Page 8 - 25 SORUDA FİLİSTİN MESELESİ_Dijital
P. 8
15 Tarihi süreç içerisinde Filistin’de
neler oldu?
Filistin tarihine Hz Ömer’in Emannamesi, Haçlıların vahşeti, Selahaddin
Eyyubi’nin asaleti ve Osmanlı Devletinin hizmeti damga vurmuştur.
Filistin ve Kudüs’ün farklı dönemlerde farklı dinlerdeki idarecilerin elinde
nasıl yönetildiğine bakmak, medeniyetlerin savaş ahlakı konusunda net
bir mesaj vermektedir. Sasaniler 614 yılında Kudüs’ü fethettiklerinde şehri
yağmalamış ve halkı katletmişlerdir. Hz. Ömer’in Kudüs’ü teslim aldıktan
sonra bölge halkına verdiği emanname ile Kutsal Topraklarda üç semavi
dinin mensupları da huzur içinde yaşamaya başlamıştır. Bizanslıların
geçmişte Yahudilerin Tapınak Tepesi ve Ağlama Duvarı’nda ibadet
etmelerini yasaklamasına rağmen Hz.
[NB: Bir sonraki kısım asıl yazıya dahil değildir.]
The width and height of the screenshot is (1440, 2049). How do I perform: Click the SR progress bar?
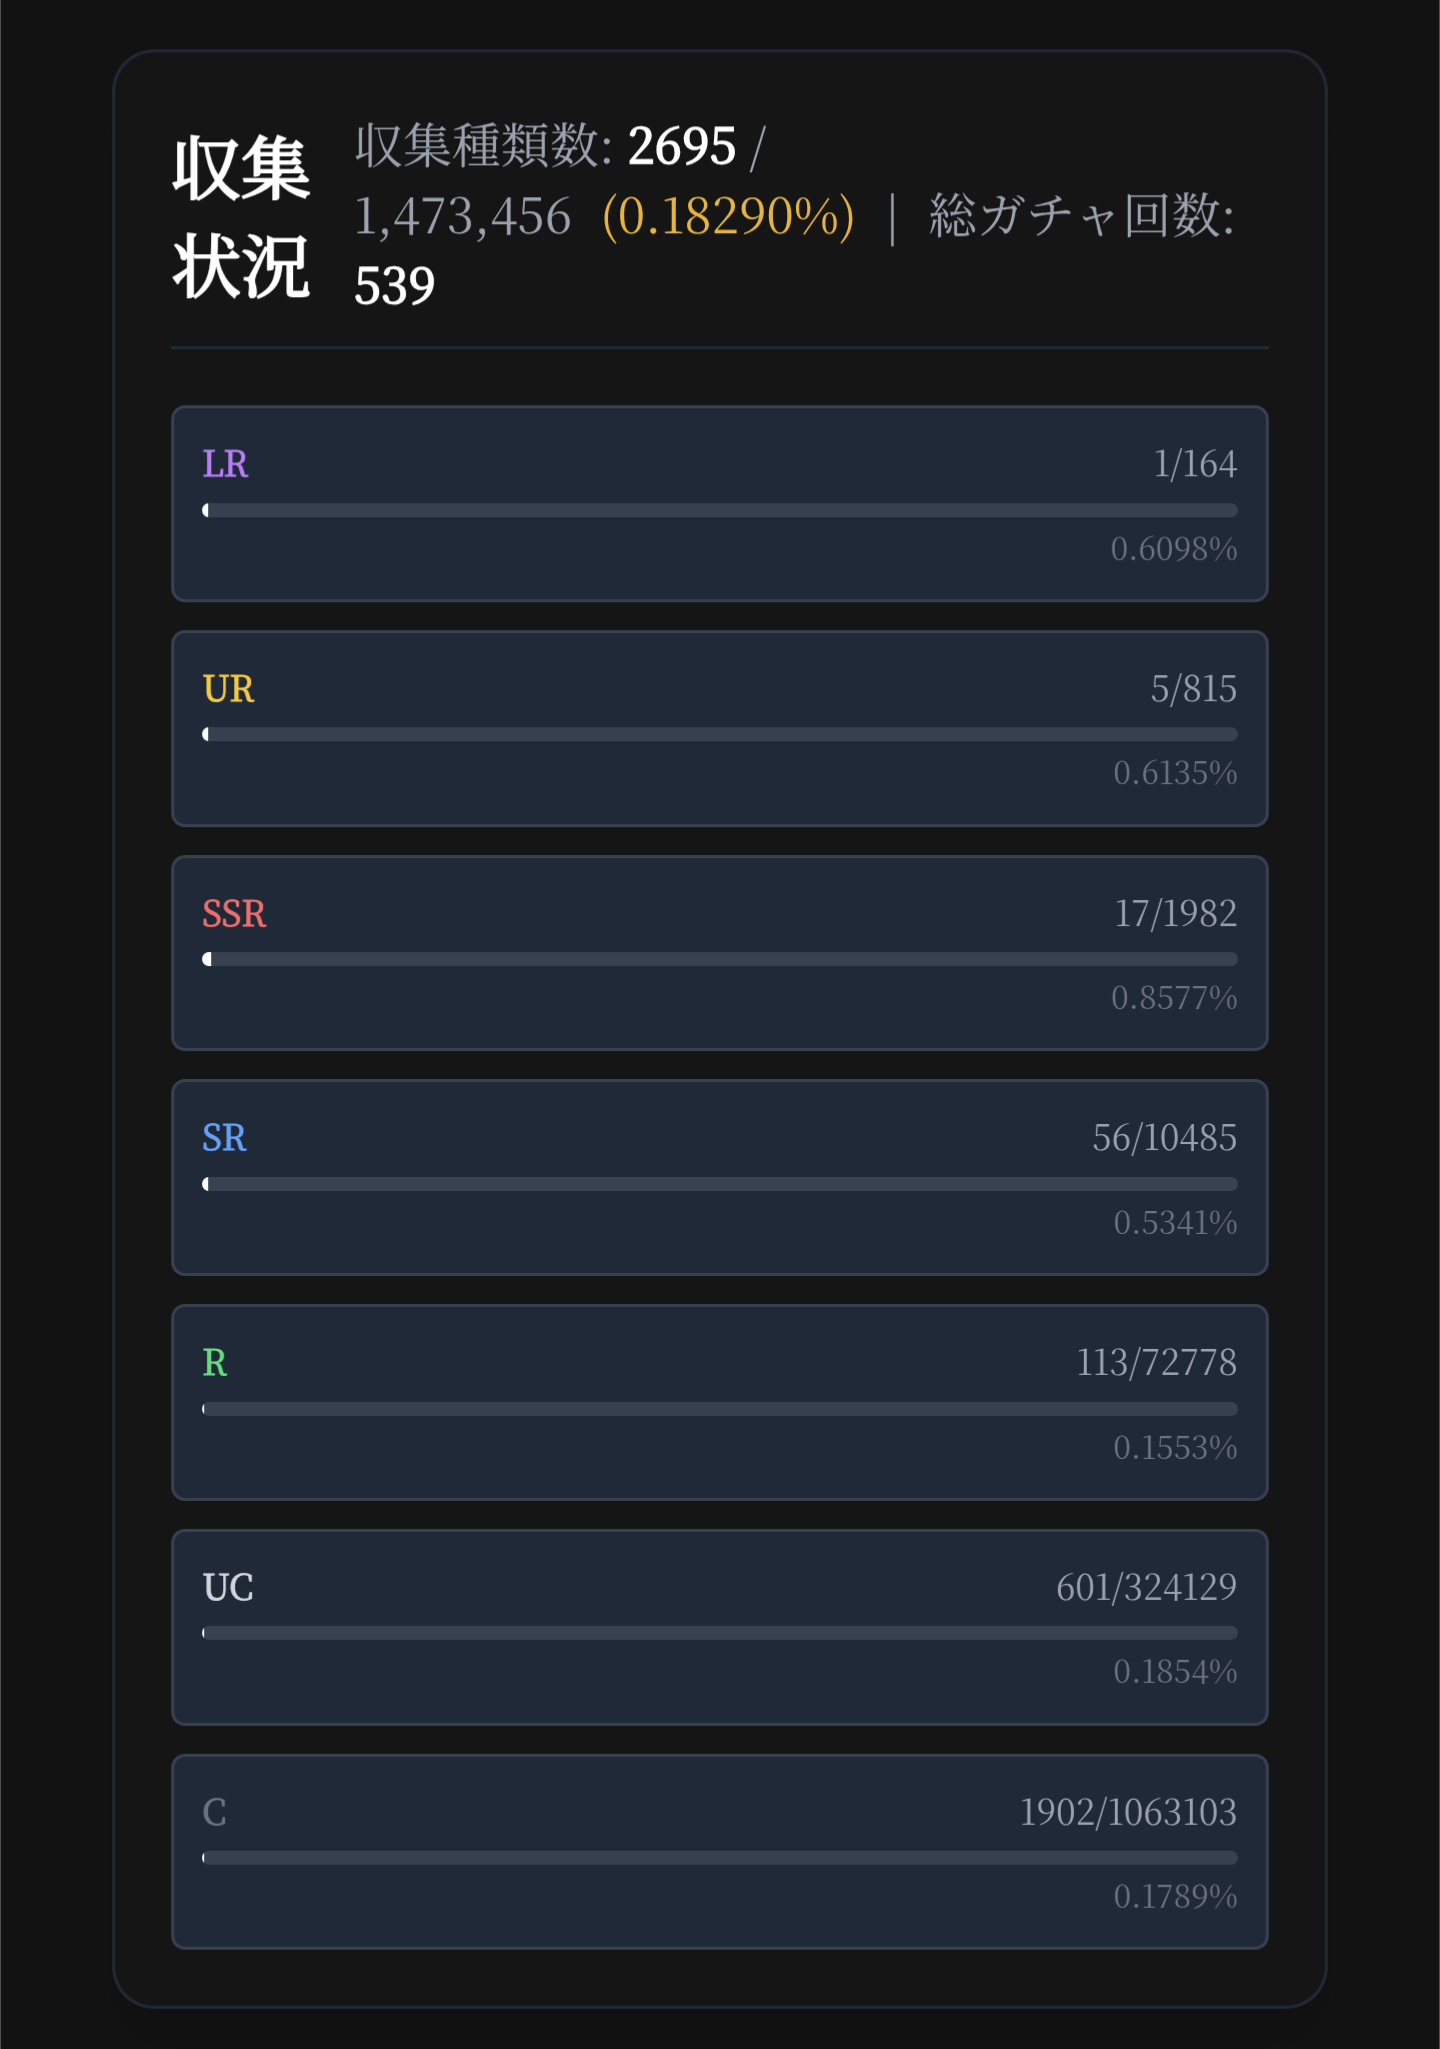[x=720, y=1184]
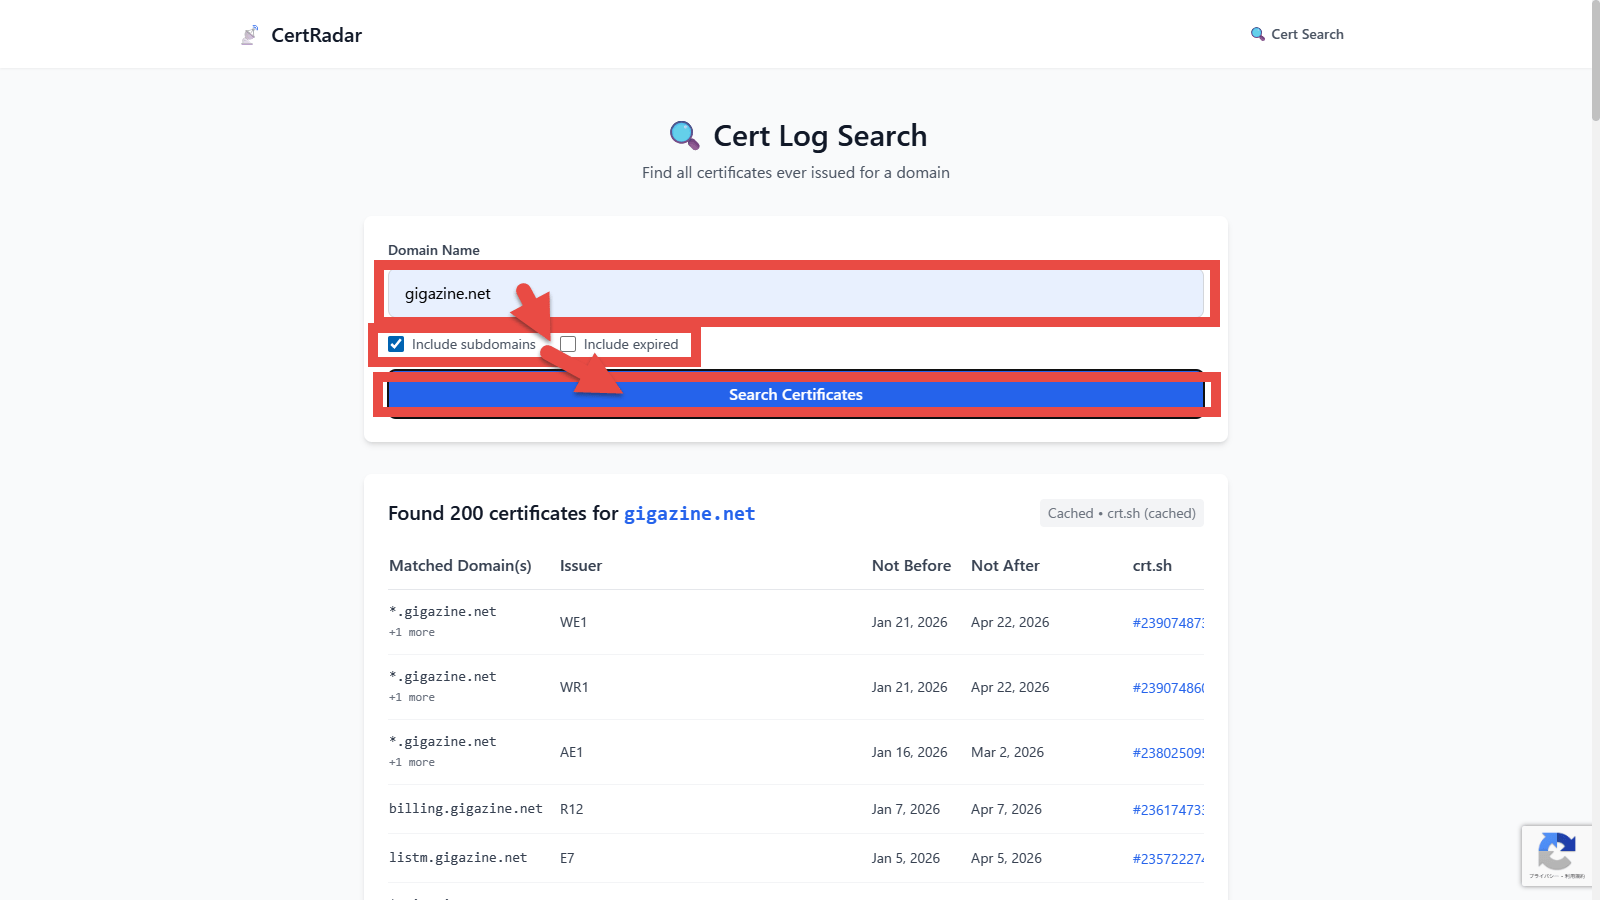Expand '+1 more' under WE1 certificate row

412,632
Ömer’in hem Yahudilere hem de
Hristiyanlara ibadet özgürlüğü tanıması, bu yönüyle Müslümanların ne
kadar hoşgörülü olduğunun bir kanıtıydı.
1099’da Kudüs’te 462 senelik İslam hâkimiyetine son veren Haçlılar,
Kubbetüs Sahra’yı yağmalayarak Mescis-i Aksa’ya sığınanları da kılıçtan
geçirdi. Haçlıların zulmünden sadece Müslümanlar değil sığındıkları
sinagoglarda Yahudiler de nasibini alarak ibadethaneleri ile birlikte ateşe
verildi.
Selahaddin-i Eyyubi 2 Ekim 1187 Miraç gecesi Kudüs’e girerek 88 yıllık
Haçlı idaresine son verdi. Selahaddin Kudüs halkına merhametli
davranarak canlarını bağışladı ve Kudüs’ten çıkmalarına izin verdi.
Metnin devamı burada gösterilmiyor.